* start *
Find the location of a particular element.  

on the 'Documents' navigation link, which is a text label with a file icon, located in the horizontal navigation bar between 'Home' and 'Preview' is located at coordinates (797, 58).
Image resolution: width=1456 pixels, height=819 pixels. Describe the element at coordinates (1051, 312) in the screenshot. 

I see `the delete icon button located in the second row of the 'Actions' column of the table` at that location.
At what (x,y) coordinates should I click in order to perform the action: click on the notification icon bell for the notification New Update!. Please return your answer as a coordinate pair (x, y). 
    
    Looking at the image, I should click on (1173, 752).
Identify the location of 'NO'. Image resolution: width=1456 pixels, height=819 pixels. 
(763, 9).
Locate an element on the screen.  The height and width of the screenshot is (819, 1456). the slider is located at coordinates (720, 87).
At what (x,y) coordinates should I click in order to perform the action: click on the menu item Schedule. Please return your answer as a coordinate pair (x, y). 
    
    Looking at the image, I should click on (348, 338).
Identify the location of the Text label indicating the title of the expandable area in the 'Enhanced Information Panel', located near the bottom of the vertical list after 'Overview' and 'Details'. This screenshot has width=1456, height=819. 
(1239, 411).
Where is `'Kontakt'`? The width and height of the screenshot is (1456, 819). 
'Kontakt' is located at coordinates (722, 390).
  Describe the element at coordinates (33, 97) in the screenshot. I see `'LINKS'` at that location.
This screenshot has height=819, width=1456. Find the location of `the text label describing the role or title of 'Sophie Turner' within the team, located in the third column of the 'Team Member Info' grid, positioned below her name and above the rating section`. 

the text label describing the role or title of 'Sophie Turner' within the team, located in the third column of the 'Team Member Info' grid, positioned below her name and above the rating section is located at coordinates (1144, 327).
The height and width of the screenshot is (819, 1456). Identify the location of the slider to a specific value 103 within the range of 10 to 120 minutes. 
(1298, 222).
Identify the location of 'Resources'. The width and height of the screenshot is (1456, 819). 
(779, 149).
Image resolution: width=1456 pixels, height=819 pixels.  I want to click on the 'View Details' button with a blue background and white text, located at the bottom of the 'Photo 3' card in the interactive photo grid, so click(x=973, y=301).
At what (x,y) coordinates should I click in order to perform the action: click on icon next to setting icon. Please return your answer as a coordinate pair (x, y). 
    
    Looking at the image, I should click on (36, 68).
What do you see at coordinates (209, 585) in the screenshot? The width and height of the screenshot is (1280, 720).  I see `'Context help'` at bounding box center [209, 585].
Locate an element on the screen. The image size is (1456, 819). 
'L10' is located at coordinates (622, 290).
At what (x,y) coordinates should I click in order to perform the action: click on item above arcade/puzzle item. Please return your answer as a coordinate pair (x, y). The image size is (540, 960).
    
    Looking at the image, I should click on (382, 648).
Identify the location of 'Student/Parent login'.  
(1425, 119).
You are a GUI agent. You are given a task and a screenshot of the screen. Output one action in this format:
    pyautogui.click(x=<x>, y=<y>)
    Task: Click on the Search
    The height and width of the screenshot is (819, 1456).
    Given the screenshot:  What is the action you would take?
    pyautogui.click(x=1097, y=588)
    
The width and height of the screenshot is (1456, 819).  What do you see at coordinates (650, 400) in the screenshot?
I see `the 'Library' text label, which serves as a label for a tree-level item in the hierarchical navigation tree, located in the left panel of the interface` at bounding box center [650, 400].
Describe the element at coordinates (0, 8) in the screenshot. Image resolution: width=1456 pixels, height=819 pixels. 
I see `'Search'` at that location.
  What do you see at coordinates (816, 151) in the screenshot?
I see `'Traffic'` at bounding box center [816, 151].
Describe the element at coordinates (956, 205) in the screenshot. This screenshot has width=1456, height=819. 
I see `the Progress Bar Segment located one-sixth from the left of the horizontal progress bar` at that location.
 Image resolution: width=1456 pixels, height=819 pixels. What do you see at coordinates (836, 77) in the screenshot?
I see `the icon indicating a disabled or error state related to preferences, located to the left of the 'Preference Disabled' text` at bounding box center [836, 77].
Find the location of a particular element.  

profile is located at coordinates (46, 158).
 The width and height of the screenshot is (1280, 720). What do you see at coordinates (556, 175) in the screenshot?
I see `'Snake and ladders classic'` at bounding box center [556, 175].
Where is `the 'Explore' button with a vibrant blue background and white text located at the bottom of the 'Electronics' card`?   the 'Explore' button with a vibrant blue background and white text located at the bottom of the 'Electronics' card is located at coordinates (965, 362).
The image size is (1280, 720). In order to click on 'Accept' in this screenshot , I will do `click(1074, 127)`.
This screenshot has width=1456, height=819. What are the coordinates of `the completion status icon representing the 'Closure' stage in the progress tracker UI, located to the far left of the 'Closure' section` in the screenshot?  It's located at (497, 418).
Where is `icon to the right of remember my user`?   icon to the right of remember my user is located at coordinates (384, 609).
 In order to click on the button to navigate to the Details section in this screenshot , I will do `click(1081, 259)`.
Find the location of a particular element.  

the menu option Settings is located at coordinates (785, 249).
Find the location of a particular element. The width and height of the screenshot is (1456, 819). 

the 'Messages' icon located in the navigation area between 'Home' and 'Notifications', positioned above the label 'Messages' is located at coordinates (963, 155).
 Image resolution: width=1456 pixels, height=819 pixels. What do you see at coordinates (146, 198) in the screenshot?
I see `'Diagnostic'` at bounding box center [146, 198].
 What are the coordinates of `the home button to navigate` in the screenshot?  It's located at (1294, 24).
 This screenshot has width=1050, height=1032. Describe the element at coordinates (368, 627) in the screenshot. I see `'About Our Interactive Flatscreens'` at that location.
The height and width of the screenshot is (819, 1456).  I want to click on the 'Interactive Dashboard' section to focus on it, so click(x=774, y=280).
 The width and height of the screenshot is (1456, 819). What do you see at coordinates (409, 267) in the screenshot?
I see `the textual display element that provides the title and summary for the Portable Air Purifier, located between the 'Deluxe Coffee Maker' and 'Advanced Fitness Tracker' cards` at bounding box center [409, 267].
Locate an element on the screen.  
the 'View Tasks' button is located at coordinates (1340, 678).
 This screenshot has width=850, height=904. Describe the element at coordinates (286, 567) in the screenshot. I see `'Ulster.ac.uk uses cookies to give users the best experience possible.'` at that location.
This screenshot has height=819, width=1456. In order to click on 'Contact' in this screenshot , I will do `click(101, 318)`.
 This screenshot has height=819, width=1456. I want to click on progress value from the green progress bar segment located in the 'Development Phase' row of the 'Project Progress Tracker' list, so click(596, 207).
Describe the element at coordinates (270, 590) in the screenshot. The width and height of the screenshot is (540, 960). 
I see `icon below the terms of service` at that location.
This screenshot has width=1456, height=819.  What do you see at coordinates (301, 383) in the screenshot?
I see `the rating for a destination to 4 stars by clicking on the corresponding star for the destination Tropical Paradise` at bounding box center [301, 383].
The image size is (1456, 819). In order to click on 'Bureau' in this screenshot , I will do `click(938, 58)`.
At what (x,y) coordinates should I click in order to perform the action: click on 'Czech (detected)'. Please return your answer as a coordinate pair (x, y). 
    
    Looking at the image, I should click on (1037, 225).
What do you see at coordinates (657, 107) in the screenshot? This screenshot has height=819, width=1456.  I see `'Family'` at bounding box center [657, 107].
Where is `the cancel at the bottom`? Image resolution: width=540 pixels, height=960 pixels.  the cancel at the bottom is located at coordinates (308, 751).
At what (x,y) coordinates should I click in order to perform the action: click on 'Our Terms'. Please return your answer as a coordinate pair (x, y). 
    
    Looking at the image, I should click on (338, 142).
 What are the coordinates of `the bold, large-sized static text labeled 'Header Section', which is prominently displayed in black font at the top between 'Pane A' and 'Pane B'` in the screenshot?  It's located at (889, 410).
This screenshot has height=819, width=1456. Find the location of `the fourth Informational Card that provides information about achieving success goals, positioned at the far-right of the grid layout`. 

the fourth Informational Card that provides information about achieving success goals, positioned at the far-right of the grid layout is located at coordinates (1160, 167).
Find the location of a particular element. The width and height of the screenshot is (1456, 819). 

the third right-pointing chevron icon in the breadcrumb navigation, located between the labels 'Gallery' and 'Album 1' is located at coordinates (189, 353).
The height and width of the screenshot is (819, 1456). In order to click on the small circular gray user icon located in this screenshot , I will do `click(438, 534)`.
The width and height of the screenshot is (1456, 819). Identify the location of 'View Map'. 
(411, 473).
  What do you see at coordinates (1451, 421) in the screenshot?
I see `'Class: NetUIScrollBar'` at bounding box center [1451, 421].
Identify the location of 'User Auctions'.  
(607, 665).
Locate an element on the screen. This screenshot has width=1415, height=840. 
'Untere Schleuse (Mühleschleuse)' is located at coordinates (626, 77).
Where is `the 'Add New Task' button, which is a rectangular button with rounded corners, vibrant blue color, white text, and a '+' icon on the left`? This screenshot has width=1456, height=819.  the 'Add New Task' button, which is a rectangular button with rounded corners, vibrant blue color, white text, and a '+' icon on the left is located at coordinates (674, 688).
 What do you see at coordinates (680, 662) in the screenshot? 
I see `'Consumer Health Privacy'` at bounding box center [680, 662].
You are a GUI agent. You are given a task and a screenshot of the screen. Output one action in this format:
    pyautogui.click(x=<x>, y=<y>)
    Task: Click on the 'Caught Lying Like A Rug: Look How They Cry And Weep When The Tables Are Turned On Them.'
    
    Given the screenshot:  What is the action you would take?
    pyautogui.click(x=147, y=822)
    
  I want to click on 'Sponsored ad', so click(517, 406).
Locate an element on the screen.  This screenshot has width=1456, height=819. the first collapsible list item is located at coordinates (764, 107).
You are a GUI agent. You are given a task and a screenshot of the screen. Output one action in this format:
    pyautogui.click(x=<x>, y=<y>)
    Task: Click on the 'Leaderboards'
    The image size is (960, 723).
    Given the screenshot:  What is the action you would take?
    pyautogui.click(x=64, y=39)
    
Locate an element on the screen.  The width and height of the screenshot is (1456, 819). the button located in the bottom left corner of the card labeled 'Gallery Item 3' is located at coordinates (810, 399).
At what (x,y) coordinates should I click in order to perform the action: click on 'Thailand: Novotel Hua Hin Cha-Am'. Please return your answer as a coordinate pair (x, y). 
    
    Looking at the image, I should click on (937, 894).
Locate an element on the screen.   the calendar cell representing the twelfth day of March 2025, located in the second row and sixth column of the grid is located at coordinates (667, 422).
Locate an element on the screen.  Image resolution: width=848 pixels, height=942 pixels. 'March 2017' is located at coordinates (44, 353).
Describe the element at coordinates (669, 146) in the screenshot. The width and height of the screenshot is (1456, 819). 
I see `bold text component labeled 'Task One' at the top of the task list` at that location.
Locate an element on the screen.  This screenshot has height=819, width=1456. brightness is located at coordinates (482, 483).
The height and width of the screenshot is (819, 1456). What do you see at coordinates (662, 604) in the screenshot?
* end *
Task statement: Copy the data above word for word, starting from its very beginning and running through the line that contains "coordinates (720, 87).", with that line included.

Response:
Find the location of a particular element.  

on the 'Documents' navigation link, which is a text label with a file icon, located in the horizontal navigation bar between 'Home' and 'Preview' is located at coordinates (797, 58).
Image resolution: width=1456 pixels, height=819 pixels. Describe the element at coordinates (1051, 312) in the screenshot. 

I see `the delete icon button located in the second row of the 'Actions' column of the table` at that location.
At what (x,y) coordinates should I click in order to perform the action: click on the notification icon bell for the notification New Update!. Please return your answer as a coordinate pair (x, y). 
    
    Looking at the image, I should click on (1173, 752).
Identify the location of 'NO'. Image resolution: width=1456 pixels, height=819 pixels. 
(763, 9).
Locate an element on the screen.  The height and width of the screenshot is (819, 1456). the slider is located at coordinates (720, 87).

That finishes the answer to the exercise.